To find the possible values of the determinant of the matrix \( P \) given that the adjoint of \( P \) is \[ \text{adj}(P) = \begin{pmatrix} 1 & 4 & 4 \\ 2 & 1 & 7 \\ 1 & 1 & 3 \end{pmatrix} \] we will follow these steps: ### Step 1: Calculate the Determinant of the Adjoint Matrix We need to find the determinant of the adjoint matrix \( \text{adj}(P) \).
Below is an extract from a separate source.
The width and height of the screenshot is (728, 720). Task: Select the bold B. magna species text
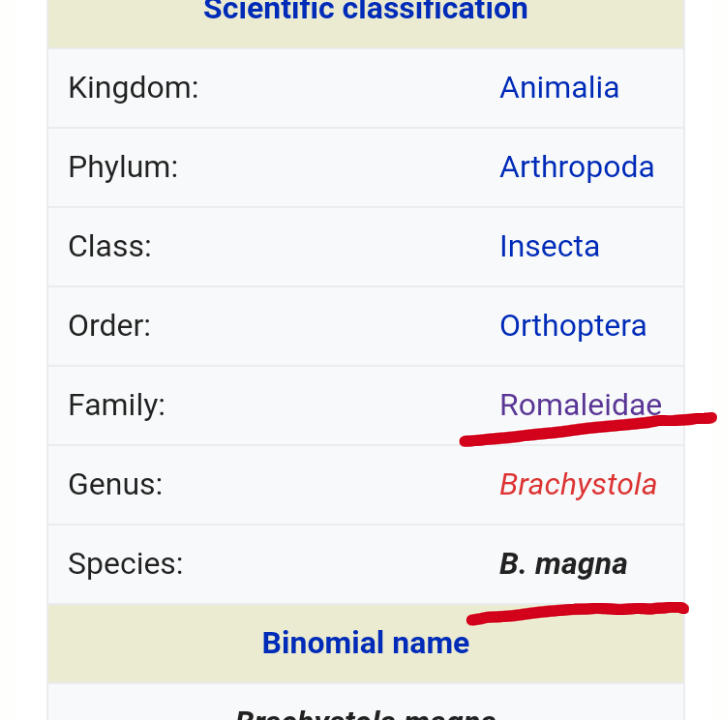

The determinant of a \( 3 \times 3 \) matrix \[ \begin{pmatrix} a & b & c \\ d & e & f \\ g & h & i \end{pmatrix} \] is calculated using the formula: \[ \text{det} = a(ei - fh) - b(di - fg) + c(dh - eg) \] For our matrix: \[ \begin{pmatrix} 1 & 4 & 4 \\ 2 & 1 & 7 \\ 1 & 1 & 3 \end{pmatrix} \] we have \( a = 1, b = 4, c = 4, d = 2, e = 1, f = 7, g = 1, h = 1, i = 3 \). Calculating the determinant: \[ \text{det}(\text{adj}(P)) = 1(1 \cdot 3 - 7 \cdot 1) - 4(2 \cdot 3 - 7 \cdot 1) + 4(2 \cdot 1 - 1 \cdot 1) \] Calculating each term: 1. First term: \( 1(3 - 7) = 1(-4) = -4 \) 2. Second term: \( -4(6 - 7) = -4(-1) = 4 \) 3. Third term: \( 4(2 - 1) = 4(1) = 4 \) Now summing these values: \[ \text{det}(\text{adj}(P)) = -4 + 4 + 4 = 4 \] ### Step 2: Use the Property of Determinants We know that for a \( n \times n \) matrix \( P \): \[ \text{det}(\text{adj}(P)) = (\text{det}(P))^{n-1} \] For our case, \( n = 3 \): \[ \text{det}(\text{adj}(P)) = (\text{det}(P))^{3-1} = (\text{det}(P))^2 \] Substituting the value we found: \[ 4 = (\text{det}(P))^2 \] ### Step 3: Solve for the Determinant of \( P \) Taking the square root of both sides: \[ \text{det}(P) = \pm \sqrt{4} = \pm 2 \] ### Conclusion The possible values of the determinant of \( P \) are \( 2 \) and \( -2 \). Thus, the answer is: **Option A: -2 and Option D: 2 are correct.**